1. Where the domicile or business office is located overseas and such service is difficult;
2. Where his domicile or business office is not evident; and
3. Documents served by registered mail, in a case where the persons prescribed in Article 10 (4) have no place to serve them;
Cases as prescribed by the Presidential Decree, such as the cases of return by the addressee’s absence;
(2) Public notice under paragraph (1) shall have jurisdiction over national tax information and communications networks, tax offices and places where relevant documents are served.
Posting on the bulletin board or other appropriate places of a Si/Gun/Gu (referring to an autonomous Gu; hereinafter the same shall apply) or in the Official Gazette or work
Other notices shall be published in a newspaper. In such cases, if a service by public notice is made via national tax information and communications networks, other notices
service by public notice shall be conducted together with such method.
Article 14 (Real Taxation) ① It is only the title of income, profit, property, act or transaction subject to taxation.
(2) If there is another person to whom such person belongs, the person to whom such person belongs shall be liable for tax payment.
shall apply.
(2) The provisions on the calculation of tax base in tax-related Acts shall include the name or form of income, profit, property, act or transaction.
Notwithstanding the substance, it shall apply according to the substance.
▣ 구 부가가치세법(1999. 12. 28. 법률 제6049호로 개정되기 전의 것)
Article 6 (Supply of Goods) (1) The supply of goods shall be delivered for all contractual and legal grounds.
shall be deemed to have been transferred or transferred.

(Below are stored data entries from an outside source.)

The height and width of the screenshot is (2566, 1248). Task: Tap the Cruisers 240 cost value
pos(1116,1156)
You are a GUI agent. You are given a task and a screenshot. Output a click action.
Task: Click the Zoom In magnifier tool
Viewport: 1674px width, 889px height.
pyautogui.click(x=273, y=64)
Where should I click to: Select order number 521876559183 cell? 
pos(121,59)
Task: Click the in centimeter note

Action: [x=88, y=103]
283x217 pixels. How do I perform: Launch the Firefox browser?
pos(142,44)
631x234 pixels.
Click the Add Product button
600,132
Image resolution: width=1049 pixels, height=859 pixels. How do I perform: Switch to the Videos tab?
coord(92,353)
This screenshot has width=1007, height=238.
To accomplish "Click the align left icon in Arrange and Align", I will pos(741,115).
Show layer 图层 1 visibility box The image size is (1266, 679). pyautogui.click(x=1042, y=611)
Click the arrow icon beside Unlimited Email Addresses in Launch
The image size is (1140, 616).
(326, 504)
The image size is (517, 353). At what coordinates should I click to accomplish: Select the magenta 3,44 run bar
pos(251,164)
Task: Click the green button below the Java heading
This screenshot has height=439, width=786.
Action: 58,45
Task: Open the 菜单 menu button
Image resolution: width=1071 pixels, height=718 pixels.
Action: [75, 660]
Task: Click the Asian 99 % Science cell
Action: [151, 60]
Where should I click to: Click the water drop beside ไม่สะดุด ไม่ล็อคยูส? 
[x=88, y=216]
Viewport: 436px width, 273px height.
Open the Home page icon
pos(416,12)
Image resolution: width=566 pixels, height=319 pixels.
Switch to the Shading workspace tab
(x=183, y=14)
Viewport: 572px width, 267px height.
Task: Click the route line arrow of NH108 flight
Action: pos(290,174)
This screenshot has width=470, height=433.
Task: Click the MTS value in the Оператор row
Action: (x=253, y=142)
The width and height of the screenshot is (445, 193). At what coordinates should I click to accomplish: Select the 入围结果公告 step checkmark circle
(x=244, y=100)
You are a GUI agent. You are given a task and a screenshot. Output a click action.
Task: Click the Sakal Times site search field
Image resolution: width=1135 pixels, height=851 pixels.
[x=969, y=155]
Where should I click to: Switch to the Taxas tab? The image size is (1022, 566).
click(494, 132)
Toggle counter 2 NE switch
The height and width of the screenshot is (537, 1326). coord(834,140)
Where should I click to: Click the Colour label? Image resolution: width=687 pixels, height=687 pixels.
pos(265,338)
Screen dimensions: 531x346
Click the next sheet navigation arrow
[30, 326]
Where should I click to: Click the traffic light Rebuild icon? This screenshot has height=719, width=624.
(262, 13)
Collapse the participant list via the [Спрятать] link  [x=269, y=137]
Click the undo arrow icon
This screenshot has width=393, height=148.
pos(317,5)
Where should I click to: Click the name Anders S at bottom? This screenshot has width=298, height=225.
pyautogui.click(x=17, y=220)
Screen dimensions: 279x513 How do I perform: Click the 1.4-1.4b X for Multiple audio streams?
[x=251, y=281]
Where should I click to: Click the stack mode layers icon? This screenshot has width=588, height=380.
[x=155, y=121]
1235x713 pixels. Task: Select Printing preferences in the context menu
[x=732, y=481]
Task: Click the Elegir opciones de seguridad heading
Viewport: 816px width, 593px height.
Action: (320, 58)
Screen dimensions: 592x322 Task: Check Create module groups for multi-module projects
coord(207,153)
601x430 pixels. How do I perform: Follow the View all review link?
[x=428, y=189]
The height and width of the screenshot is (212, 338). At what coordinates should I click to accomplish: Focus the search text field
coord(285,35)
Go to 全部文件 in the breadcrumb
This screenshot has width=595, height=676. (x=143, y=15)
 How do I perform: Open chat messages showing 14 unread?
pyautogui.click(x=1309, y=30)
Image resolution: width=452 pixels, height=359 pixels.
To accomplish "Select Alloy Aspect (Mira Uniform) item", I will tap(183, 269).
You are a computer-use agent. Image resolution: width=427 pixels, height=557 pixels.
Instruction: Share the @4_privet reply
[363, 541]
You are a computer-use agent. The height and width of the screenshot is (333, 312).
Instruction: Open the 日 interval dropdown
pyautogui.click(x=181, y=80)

(2) A direct company for its own business, for goods produced or acquired by an entrepreneur in connection with his/her own business.
In the case of use and consumption, those prescribed by Presidential Decree shall be deemed the supply of goods.
(3) The individual person of an entrepreneur or his/her employee who produces or acquires goods in connection with his/her business.
use or consumption for any purpose or for any other purpose, or donation to his customer or to many unspecified persons;
all those as determined by the Presidential Decree shall be considered as the supply of goods.
(4) The remaining goods when an entrepreneur discontinues his/her business shall be deemed to be supplied to him/her.
In the case of registration under the proviso of paragraph (1), the actual failure to commence the business shall also apply.
The same shall apply.
(6) Offering goods as security and transferring a business (the business operator shall pay taxes under Article 16).
Delivery of account statements, except for cases as prescribed by the Presidential Decree, shall not be deemed the supply of goods.
section 3.
Article 13 (Tax Base) (1) The tax base of value-added tax on the supply of goods or services shall be as follows:
The sum of supply values (hereinafter referred to as "value of supply"): Provided, That value-added tax shall not be included.